SHORT EXERCISE
Repeat the following records word for word.

RECORDS
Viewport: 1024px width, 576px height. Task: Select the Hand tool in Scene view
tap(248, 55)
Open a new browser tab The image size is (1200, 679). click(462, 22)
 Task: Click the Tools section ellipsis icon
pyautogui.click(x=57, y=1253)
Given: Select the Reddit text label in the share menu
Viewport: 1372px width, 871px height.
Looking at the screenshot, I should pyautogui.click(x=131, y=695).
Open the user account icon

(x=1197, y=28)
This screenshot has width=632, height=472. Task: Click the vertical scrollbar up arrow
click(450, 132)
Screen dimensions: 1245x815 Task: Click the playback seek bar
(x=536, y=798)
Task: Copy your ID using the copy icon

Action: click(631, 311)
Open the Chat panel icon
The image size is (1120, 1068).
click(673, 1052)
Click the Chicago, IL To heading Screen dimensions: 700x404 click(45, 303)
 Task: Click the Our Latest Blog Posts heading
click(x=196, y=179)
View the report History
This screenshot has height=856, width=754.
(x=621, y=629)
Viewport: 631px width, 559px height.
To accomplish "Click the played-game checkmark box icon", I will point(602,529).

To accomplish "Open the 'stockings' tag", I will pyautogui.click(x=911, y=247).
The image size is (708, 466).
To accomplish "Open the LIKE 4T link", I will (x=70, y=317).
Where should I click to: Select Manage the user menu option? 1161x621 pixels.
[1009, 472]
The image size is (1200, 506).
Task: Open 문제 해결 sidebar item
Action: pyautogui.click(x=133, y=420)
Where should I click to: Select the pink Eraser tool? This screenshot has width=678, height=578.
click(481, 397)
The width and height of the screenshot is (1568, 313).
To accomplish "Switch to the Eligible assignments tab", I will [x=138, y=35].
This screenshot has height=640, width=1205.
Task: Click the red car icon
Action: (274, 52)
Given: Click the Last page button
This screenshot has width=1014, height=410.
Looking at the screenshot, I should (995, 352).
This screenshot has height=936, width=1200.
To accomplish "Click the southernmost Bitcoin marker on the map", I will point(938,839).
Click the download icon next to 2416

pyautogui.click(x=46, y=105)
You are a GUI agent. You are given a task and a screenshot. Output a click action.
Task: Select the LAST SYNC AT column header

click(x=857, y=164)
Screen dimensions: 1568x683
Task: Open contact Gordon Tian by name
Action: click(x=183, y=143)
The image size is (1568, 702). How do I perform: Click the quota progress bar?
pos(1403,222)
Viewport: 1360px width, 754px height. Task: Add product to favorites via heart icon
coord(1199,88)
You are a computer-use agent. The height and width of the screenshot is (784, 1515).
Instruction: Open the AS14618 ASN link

EXPECTED ANSWER
Viewport: 1024px width, 576px height. Task: Select the Hand tool in Scene view
tap(248, 55)
Open a new browser tab The image size is (1200, 679). click(462, 22)
 Task: Click the Tools section ellipsis icon
pyautogui.click(x=57, y=1253)
Given: Select the Reddit text label in the share menu
Viewport: 1372px width, 871px height.
Looking at the screenshot, I should pyautogui.click(x=131, y=695).
Open the user account icon

(x=1197, y=28)
This screenshot has width=632, height=472. Task: Click the vertical scrollbar up arrow
click(450, 132)
Screen dimensions: 1245x815 Task: Click the playback seek bar
(x=536, y=798)
Task: Copy your ID using the copy icon

Action: click(631, 311)
Open the Chat panel icon
The image size is (1120, 1068).
click(673, 1052)
Click the Chicago, IL To heading Screen dimensions: 700x404 click(45, 303)
 Task: Click the Our Latest Blog Posts heading
click(x=196, y=179)
View the report History
This screenshot has height=856, width=754.
(x=621, y=629)
Viewport: 631px width, 559px height.
To accomplish "Click the played-game checkmark box icon", I will point(602,529).

To accomplish "Open the 'stockings' tag", I will pyautogui.click(x=911, y=247).
The image size is (708, 466).
To accomplish "Open the LIKE 4T link", I will (x=70, y=317).
Where should I click to: Select Manage the user menu option? 1161x621 pixels.
[1009, 472]
The image size is (1200, 506).
Task: Open 문제 해결 sidebar item
Action: pyautogui.click(x=133, y=420)
Where should I click to: Select the pink Eraser tool? This screenshot has width=678, height=578.
click(481, 397)
The width and height of the screenshot is (1568, 313).
To accomplish "Switch to the Eligible assignments tab", I will [x=138, y=35].
This screenshot has height=640, width=1205.
Task: Click the red car icon
Action: (274, 52)
Given: Click the Last page button
This screenshot has width=1014, height=410.
Looking at the screenshot, I should (995, 352).
This screenshot has height=936, width=1200.
To accomplish "Click the southernmost Bitcoin marker on the map", I will point(938,839).
Click the download icon next to 2416

pyautogui.click(x=46, y=105)
You are a GUI agent. You are given a task and a screenshot. Output a click action.
Task: Select the LAST SYNC AT column header

click(x=857, y=164)
Screen dimensions: 1568x683
Task: Open contact Gordon Tian by name
Action: click(x=183, y=143)
The image size is (1568, 702). How do I perform: Click the quota progress bar?
pos(1403,222)
Viewport: 1360px width, 754px height. Task: Add product to favorites via heart icon
coord(1199,88)
You are a computer-use agent. The height and width of the screenshot is (784, 1515).
Instruction: Open the AS14618 ASN link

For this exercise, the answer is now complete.